- [TESTO]:
......

Una direzione simile può essere rintracciata anche sul versante prettamente formale poiché i duelli che costellano il lungometraggio, tipici ovviamente del wuxia, vengono diretti con ampio ricordo al celebre ralenti del cineasta di Hong Kong, così come il ritmo del montaggio (al quale Woo avrebbe partecipato direttamente secondo quanto rivelato dalla produzione) che accomuna la danza di corpi e spade a quello di pistole e proiettili visti nei precedenti lavori. Il ralenti, inoltre, torna prepotentemente anche nelle sequenze maggiormente emozionali, tradendo quella tensione al melò che l'autore cinese aveva evidenziato fin dai tempi di A Better Tomorrow (1986).

In conclusione Reign of Assassins può essere annoverato a tutti gli effetti come un comeback di John Woo a quel genere che aveva abbandonato dopo il poco conosciuto in Occidente Last Hurrah for Chivalry (1979) e sfiorato solamente con l'epico La battaglia dei tre regni (2009-2010), regalando agli appassionati di wuxia un'interpretazione dello stesso classica e personale insieme e confermando ancora una volta la vitalità del talento di questo cineasta.

......

- [DATI DI PARTENZA]:

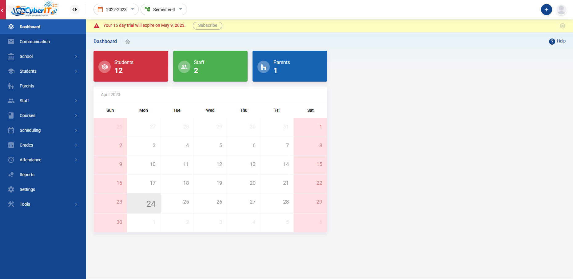Click the Subscribe button
The width and height of the screenshot is (573, 279).
[207, 26]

......

- [COMPITO]: Riporta tale e quale tutto il testo su Reign of Assassins, da "In conclusione Reign" giù fino a "di questo cineasta.".

- [COMPITO SVOLTO]:
In conclusione Reign of Assassins può essere annoverato a tutti gli effetti come un comeback di John Woo a quel genere che aveva abbandonato dopo il poco conosciuto in Occidente Last Hurrah for Chivalry (1979) e sfiorato solamente con l'epico La battaglia dei tre regni (2009-2010), regalando agli appassionati di wuxia un'interpretazione dello stesso classica e personale insieme e confermando ancora una volta la vitalità del talento di questo cineasta.